▶ _Written problem_:
Recast the lines of the records below as a Markdown table with the columns Row and Line, giving each line a row number and leaving out blank lines. Begin at the line that contains "The image size is (283, 284)." and stop after the line that contains "point(589,151)".

___ Items ___

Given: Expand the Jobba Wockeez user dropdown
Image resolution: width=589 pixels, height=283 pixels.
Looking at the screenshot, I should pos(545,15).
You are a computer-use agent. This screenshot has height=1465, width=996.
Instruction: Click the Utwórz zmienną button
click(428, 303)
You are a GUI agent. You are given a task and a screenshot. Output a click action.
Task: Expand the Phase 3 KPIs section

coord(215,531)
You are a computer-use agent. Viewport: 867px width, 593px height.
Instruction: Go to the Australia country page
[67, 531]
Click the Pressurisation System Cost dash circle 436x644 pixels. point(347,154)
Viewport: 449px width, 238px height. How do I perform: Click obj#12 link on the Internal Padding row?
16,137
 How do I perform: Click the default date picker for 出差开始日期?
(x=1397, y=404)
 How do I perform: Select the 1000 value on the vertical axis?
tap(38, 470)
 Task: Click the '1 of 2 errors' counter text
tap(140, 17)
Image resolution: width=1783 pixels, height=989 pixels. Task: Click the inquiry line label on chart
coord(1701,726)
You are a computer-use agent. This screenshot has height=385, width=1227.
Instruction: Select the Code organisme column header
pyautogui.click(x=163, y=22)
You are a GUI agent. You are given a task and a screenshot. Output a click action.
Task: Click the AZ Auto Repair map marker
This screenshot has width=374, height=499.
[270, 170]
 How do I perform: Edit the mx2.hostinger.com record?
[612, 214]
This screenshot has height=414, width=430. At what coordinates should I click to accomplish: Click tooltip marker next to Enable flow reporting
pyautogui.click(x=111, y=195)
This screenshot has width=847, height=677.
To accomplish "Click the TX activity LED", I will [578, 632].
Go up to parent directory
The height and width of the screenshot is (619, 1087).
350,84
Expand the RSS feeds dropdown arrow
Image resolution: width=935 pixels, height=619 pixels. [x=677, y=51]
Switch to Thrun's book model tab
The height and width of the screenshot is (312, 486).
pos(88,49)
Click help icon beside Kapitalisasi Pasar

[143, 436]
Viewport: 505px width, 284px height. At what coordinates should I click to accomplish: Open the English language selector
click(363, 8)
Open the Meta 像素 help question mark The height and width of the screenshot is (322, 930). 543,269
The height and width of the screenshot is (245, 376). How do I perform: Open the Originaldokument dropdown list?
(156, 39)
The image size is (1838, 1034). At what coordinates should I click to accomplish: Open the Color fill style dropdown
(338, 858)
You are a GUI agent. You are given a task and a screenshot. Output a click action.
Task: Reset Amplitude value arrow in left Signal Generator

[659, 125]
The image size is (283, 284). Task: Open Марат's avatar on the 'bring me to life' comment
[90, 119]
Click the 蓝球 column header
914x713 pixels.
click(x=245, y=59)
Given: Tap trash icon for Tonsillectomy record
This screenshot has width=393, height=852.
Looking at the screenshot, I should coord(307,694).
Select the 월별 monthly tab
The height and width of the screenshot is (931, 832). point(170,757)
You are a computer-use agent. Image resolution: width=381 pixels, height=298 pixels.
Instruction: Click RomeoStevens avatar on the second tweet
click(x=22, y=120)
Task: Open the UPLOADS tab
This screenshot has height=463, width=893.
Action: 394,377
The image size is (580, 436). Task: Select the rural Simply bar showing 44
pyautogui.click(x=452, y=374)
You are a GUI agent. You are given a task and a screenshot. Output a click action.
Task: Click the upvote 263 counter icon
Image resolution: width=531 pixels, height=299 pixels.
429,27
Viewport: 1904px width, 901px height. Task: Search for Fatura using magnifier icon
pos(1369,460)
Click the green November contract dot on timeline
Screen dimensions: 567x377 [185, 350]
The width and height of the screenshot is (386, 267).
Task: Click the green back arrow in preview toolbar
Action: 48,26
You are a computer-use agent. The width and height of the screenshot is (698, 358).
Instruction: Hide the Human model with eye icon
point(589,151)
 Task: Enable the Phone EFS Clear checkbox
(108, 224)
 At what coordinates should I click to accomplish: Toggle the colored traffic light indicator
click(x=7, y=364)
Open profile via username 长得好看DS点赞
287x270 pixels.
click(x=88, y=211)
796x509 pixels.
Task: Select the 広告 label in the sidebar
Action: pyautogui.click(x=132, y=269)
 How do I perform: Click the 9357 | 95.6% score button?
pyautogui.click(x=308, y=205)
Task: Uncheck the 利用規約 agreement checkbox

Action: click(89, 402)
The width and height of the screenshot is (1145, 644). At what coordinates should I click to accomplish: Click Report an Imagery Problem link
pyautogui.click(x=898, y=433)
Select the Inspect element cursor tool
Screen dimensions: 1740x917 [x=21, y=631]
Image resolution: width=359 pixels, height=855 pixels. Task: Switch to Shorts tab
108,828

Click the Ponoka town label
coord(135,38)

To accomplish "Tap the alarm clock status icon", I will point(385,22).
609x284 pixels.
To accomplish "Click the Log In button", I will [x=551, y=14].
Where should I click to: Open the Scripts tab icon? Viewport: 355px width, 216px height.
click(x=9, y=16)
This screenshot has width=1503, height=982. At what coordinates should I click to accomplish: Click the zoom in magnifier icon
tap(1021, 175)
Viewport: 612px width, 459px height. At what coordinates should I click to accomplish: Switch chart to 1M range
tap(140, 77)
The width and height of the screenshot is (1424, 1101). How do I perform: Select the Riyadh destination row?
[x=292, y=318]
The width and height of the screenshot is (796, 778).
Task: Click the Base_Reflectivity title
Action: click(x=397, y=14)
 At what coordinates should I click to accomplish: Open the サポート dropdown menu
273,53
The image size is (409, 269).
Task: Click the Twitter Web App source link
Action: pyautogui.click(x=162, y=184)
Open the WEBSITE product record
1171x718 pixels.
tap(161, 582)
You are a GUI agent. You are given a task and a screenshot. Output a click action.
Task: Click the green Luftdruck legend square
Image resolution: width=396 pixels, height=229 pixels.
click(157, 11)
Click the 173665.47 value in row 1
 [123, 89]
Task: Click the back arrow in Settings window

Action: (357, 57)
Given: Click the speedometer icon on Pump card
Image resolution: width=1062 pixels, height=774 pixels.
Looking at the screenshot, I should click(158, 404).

___

▶ _Answer to the task_:
| Row | Line |
|---|---|
| 1 | The image size is (283, 284). Task: Open Марат's avatar on the 'bring me to life' comment |
| 2 | [90, 119] |
| 3 | Click the 蓝球 column header |
| 4 | 914x713 pixels. |
| 5 | click(x=245, y=59) |
| 6 | Given: Tap trash icon for Tonsillectomy record |
| 7 | This screenshot has width=393, height=852. |
| 8 | Looking at the screenshot, I should coord(307,694). |
| 9 | Select the 월별 monthly tab |
| 10 | The height and width of the screenshot is (931, 832). point(170,757) |
| 11 | You are a computer-use agent. Image resolution: width=381 pixels, height=298 pixels. |
| 12 | Instruction: Click RomeoStevens avatar on the second tweet |
| 13 | click(x=22, y=120) |
| 14 | Task: Open the UPLOADS tab |
| 15 | This screenshot has height=463, width=893. |
| 16 | Action: 394,377 |
| 17 | The image size is (580, 436). Task: Select the rural Simply bar showing 44 |
| 18 | pyautogui.click(x=452, y=374) |
| 19 | You are a GUI agent. You are given a task and a screenshot. Output a click action. |
| 20 | Task: Click the upvote 263 counter icon |
| 21 | Image resolution: width=531 pixels, height=299 pixels. |
| 22 | 429,27 |
| 23 | Viewport: 1904px width, 901px height. Task: Search for Fatura using magnifier icon |
| 24 | pos(1369,460) |
| 25 | Click the green November contract dot on timeline |
| 26 | Screen dimensions: 567x377 [185, 350] |
| 27 | The width and height of the screenshot is (386, 267). |
| 28 | Task: Click the green back arrow in preview toolbar |
| 29 | Action: 48,26 |
| 30 | You are a computer-use agent. The width and height of the screenshot is (698, 358). |
| 31 | Instruction: Hide the Human model with eye icon |
| 32 | point(589,151) |